*José Renato Nalini
Eis que chega 2022! Quem mereceu a
ventura de sobreviver à pandemia e aos outros adversários da vida, tem todos os
motivos para celebrar a chegada de mais um ano. E que ano! Tanta expectativa em
torno a esse 2022!
Motivos não faltam: 90 anos da
Revolução Constitucionalista de 1932, o gesto paulista que lembrou um Brasil
amortecido de que não poderia continuar sob as botas ditatoriais e que merecia
uma Constituinte.
Perdemos e continuamos a perder
desde então. Basta verificar a sub-representação paulista no Congresso
Nacional. Uma espécie de ressentimento mesquinho contra São Paulo, para onde –
entretanto – todos correm quando precisam de conquistas do Primeiro Mundo.
O centenário da Semana de Arte
Moderna. Em 1922, foi um trio de jovens paulistas – Mário de Andrade, Oswald de
Andrade e Menotti Del Picchia – que arregimentou a plêiade criativa para uma
semana revolucionária em fevereiro. Queiram ou não, a Semana mudou o Brasil.
Por isso é que a cada ano é revisitada. A despeito dos que querem reduzir seu
significado, ela está aí. Foi São Paulo que acordou o Brasil para o futuro na
literatura, na música e em todas as demais artes.
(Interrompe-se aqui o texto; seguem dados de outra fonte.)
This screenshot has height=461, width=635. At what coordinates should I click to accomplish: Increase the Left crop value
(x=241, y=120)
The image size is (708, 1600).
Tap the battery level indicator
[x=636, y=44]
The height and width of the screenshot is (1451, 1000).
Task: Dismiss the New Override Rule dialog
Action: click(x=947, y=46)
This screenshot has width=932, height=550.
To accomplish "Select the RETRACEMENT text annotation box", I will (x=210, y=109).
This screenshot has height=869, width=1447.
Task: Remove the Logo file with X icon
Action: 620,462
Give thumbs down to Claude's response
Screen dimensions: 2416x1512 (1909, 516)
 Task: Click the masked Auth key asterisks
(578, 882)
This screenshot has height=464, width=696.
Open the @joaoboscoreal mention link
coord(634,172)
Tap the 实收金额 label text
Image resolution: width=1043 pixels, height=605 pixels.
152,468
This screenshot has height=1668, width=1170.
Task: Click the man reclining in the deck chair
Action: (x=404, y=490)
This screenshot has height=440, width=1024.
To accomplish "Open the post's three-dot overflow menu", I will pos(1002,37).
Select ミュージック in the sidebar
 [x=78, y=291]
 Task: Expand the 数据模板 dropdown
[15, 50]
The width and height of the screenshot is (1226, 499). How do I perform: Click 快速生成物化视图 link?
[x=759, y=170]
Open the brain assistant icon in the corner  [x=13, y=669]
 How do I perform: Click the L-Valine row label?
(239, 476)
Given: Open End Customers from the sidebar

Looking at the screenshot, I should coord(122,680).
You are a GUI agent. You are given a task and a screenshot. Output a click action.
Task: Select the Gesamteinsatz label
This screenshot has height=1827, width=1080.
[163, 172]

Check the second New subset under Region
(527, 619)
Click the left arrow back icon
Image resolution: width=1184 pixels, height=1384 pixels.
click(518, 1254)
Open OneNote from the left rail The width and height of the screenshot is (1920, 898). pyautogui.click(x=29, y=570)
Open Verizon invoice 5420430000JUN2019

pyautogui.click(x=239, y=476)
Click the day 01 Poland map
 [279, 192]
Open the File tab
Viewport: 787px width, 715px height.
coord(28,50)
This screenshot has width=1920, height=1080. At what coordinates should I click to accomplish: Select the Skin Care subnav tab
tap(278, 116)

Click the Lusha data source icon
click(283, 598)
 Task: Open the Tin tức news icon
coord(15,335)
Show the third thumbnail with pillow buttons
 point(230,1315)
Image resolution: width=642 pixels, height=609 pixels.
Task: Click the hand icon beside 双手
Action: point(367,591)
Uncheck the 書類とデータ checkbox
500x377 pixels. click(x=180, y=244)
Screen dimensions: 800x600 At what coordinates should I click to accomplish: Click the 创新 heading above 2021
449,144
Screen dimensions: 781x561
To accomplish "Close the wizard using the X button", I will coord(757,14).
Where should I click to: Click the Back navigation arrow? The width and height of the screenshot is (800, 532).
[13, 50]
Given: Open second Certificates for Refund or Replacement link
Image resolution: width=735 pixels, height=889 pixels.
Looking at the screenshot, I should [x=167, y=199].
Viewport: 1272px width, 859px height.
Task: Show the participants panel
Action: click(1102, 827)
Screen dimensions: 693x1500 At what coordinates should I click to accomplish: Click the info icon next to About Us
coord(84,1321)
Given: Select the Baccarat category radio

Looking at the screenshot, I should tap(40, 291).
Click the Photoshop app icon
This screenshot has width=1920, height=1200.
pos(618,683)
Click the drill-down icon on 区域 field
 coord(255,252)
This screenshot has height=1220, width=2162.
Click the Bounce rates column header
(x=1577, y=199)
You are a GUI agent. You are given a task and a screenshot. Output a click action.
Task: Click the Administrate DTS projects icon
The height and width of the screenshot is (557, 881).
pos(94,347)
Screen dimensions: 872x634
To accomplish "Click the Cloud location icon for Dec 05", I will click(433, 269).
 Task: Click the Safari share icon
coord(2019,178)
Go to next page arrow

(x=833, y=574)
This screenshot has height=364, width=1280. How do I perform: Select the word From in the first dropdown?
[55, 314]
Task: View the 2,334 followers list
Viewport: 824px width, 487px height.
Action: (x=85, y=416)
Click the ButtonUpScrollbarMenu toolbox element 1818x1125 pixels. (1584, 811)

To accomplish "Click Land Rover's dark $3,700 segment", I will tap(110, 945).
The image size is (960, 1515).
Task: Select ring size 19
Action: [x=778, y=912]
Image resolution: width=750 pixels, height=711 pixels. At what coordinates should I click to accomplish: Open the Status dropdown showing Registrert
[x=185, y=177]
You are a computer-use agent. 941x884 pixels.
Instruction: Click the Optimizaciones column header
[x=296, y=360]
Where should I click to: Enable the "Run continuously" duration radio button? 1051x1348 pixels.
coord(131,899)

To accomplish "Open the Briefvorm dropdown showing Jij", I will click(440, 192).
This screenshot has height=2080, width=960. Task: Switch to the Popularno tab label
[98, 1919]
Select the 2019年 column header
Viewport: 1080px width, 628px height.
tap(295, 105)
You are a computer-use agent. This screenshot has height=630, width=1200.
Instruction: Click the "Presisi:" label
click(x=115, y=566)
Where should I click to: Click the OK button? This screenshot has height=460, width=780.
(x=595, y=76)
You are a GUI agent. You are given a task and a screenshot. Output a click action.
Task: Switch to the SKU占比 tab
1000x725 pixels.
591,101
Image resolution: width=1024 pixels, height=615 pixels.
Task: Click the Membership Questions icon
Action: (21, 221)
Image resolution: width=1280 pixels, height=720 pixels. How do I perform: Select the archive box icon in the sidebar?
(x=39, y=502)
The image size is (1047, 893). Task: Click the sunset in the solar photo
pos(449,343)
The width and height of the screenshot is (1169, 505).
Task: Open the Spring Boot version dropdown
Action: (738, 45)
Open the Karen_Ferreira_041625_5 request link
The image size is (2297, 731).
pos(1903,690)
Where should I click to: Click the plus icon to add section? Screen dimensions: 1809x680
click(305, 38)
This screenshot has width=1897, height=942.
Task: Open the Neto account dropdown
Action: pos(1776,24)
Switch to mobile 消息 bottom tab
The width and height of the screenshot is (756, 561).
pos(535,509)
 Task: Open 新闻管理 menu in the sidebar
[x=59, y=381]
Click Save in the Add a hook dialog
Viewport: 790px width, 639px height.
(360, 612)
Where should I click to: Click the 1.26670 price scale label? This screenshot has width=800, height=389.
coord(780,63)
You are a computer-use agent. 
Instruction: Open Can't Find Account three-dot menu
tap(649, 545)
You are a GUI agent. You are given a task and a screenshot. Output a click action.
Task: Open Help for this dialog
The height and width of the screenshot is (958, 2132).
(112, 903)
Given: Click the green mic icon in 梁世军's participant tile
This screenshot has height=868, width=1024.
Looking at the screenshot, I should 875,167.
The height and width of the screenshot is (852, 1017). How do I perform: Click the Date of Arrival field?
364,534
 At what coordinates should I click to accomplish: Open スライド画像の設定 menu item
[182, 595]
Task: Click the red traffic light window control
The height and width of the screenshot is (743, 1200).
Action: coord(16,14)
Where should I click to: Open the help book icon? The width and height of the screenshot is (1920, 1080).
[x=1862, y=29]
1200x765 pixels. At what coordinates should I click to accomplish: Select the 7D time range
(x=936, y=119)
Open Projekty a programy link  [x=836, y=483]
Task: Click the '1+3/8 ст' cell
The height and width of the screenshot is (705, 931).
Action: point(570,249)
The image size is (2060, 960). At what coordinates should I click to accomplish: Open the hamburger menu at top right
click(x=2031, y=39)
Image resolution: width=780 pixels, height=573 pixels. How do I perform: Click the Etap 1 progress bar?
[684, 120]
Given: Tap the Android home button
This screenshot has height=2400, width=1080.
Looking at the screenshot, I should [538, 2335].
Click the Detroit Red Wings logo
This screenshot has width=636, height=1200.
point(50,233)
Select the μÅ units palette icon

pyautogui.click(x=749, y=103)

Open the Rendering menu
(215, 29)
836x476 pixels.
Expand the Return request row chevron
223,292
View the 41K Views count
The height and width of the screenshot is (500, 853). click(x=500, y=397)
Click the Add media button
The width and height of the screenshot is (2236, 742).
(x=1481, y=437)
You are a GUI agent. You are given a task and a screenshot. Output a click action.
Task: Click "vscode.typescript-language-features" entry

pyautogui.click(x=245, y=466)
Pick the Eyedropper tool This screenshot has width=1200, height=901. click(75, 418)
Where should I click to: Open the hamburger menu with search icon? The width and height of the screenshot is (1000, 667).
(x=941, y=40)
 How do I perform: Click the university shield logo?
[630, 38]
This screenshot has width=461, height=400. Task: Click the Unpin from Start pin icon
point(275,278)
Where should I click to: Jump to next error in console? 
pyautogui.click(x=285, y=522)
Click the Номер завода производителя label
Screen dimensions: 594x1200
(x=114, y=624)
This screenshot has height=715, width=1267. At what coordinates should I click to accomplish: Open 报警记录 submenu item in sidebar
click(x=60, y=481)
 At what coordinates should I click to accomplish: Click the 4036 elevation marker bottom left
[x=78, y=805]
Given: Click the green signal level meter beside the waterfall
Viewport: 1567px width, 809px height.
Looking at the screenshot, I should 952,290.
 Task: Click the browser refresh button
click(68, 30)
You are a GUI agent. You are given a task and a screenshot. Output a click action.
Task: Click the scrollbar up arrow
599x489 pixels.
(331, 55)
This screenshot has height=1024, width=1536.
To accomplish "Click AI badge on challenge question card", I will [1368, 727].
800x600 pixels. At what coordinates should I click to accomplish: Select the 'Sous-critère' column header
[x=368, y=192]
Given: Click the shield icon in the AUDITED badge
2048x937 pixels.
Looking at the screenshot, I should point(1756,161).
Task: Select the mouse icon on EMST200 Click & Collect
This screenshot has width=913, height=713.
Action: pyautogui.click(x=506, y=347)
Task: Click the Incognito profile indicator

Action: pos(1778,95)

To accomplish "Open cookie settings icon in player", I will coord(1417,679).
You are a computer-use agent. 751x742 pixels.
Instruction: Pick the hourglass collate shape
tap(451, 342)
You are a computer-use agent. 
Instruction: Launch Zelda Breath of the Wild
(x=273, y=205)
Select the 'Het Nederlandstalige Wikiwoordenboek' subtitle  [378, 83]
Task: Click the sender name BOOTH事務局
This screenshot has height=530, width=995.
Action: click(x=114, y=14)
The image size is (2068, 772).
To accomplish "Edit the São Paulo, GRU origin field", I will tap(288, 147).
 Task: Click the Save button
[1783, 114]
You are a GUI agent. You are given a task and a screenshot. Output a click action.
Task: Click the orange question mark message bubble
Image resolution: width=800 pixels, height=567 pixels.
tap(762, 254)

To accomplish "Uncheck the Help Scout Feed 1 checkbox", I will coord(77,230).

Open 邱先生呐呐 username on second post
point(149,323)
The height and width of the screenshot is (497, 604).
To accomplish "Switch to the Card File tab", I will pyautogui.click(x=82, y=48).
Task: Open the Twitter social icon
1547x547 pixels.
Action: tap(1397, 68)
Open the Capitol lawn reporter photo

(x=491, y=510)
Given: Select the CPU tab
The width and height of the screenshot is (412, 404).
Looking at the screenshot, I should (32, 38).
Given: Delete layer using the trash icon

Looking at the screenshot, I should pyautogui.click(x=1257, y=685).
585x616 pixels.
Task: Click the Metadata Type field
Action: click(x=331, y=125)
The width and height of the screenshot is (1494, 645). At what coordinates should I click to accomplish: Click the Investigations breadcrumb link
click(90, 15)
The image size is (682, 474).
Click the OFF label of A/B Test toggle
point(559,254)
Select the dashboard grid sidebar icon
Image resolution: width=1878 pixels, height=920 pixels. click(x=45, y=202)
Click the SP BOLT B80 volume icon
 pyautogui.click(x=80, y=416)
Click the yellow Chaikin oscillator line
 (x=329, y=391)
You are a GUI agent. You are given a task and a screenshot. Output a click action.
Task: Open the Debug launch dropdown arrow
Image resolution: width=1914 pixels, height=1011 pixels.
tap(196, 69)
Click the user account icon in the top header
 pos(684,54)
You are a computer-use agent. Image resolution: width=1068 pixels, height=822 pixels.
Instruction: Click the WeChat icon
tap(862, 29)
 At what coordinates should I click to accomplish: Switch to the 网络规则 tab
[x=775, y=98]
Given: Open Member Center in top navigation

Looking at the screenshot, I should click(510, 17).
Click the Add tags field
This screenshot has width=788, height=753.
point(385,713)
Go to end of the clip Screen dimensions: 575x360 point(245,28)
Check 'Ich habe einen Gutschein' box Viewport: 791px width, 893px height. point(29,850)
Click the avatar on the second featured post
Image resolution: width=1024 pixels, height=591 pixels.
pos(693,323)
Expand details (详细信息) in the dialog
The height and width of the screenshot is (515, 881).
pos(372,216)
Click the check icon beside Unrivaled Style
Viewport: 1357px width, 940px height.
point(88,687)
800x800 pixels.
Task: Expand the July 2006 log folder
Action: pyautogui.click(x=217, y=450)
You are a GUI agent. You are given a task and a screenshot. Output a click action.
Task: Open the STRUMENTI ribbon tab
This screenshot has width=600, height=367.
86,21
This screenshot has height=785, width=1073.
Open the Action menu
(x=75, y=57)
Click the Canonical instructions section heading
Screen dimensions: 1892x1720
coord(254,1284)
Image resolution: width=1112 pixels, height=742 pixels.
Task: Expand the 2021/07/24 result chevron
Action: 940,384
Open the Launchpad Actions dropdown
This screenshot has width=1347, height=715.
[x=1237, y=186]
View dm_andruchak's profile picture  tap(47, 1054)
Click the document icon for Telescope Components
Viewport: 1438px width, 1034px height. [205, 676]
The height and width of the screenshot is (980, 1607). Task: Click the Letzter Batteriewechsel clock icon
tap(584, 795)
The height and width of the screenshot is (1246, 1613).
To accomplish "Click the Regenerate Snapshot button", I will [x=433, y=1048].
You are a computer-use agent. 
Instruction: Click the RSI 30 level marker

2022 marca ainda o bicentenário da
Independência do Brasil. E onde aconteceu o famoso “grito do Ipiranga”? Aqui
mesmo, na capital de Piratininga, que passou a contar com belíssimo Museu e
parque, para recordar que o Brasil passou a ter existência legal no concerto
das Nações.
Em 2022 o Brasil terá de escolher
Presidente e Governadores. Carece de muito juízo, muito discernimento, muita
cautela para que a retomada do desenvolvimento responda ao anseio dos
conscientes e venha em socorro dos desvalidos. Estes não são apenas os
integrantes da legião de esfomeados, de desempregados, de excluídos de qualquer
benefício, mas aqueles que, fanatizados, não conseguem enxergar com clareza a
fragílima e trágica situação deste complexo espaço continental.
Tanta coisa a se fazer em 2022 e a
urgência que aflige os humanos sensíveis, indignados com o que se faz contra a
natureza e contra os brasileiros invisíveis. O ambiente natural e o ambiente
humano dependem dos homens de boa vontade. E haja vontade para recoloca o
Brasil no rumo certo. Boas festas, um 2022 de trabalho e de coragem,
acompanhados da esperança. Essa companheira inseparável de quem ainda acredita
na humanidade.
*José Renato Nalini é
Reitor da UNIREGISTRAL, docente da Pós-graduação da UNINOVE e Presidente da
ACADEMIA PAULISTA DE LETRAS – 2021-2022.